Human Interest Story No. 9 of 2013: 'WoodSongs' global radio show comes to Ozark Folk Festival
EUREKA SPRINGS -- Michael Johnathon's "WoodSongs Old-Time Radio Hour" headlined this year's Ozark Folk Festival, which took place Oct. 23 through 27.
It was not Johnathon's first stop at The Aud.
"I was there about a year and a half ago, and I did a concert at The Aud," he said, before calling the Eureka Springs' downtown area "adorable."
"I loved the people, I loved the music," Johnathon added. "Eureka Springs is a perfect place for WoodSongs to come."
Johnathon said City Advertising and Promotion Commissioner Charles Ragsdell and other Eureka tourism officials approached him a year and a half ago at a WoodSongs recording in Little Rock about coming to the folk festival.
"They said, 'Please give us some time so we can bring it to Eureka Springs,'" Johnathon said.
On Oct. 26 at The Aud, WoodSongs taped two shows for listeners (and online viewers) on radio stations around the world (including KUAF in Fayetteville), the American Forces Radio Network, Blue Highways TV Network and public TV stations nationwide.
The shows recorded at The Aud featured a celebration of Ozark folk music, and Johnathon encouraged locals -- especially families -- to come out and enjoy the performances.
"Parents should bring their children to this," he said before the recordings. "It should give them a real sense of pride in being from the Ozarks."
Johnathon said they received hundreds of submissions from Ozarks-based musicians to perform on WoodSongs at The Aud.
"Anybody and everybody with a CD sent it in," he said. "We got a huge pile of CDs, and we picked what I thought were the best."
For the smaller bands performing on the show, this meant exposure on a national level. WoodSongs has over 500 radio affiliates and is carried on Armed Forces Radio Network. The show has more than 2 million listeners each week, and its accompanying TV show is carried on the Public Broadcasting System, with each show being broadcast twice.
WoodSongs has recorded more than 700 shows since the program began in 1999, on Georgetown College's WRZG radio station in Georgetown, Ky.
"We used to give them the show on cassette tape," Johnathon laughed.
"We've gone from 15 to 20 people crammed in that studio to a 500-person theater in Lexington, Ky.," he added. "It just grew really fast."
Johnathon started his days as a radio DJ just after graduating from high school, when a friend gave him a line on a job at KVOZ in Texas.
"A friend of mine thought I would have fun with it," he said. "Like many 18-year-olds, I was just looking for something to get me out of my parents' house."
So Johnathon drove 44 hours straight, from his hometown of Beacon, N.Y., to Laredo, Texas.
One night, he played "Turn, Turn, Turn" by the '60s folk-rock group The Byrds. As the song played, he recalled seeing the songwriter, his Beacon neighbor Pete Seeger, performing in his hometown in New York.

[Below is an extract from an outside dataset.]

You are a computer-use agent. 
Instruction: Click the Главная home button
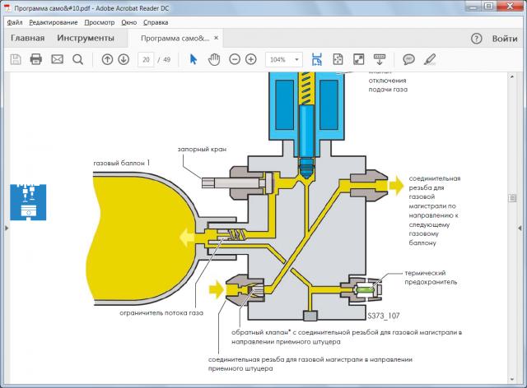pyautogui.click(x=28, y=38)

"I didn't even know he was Pete Seeger," Johnathon recalled of his childhood.
By the time the song had ended that night in Texas, he decided to pursue a career as a folk singer.
Shortly after that night, Johnathon moved to Mousy, Ky., and explored the folk music scene.
"I started playing music with my neighbors there," he said.
Johnathon said he and his fellow musicians started to notice that it was harder to get on the radio, giving him the idea to start WoodSongs.
"We needed a gateway to the audience that would respect the art," Johnathon said. "That's all I want WoodSongs to be about -- who's good."
Ahead of the WoodSongs show, Johnathon and other festival acts gave a free show at Basin Spring Park on Oct. 25.
"I'm excited about playing at the folk festival Friday night," he said earlier that week.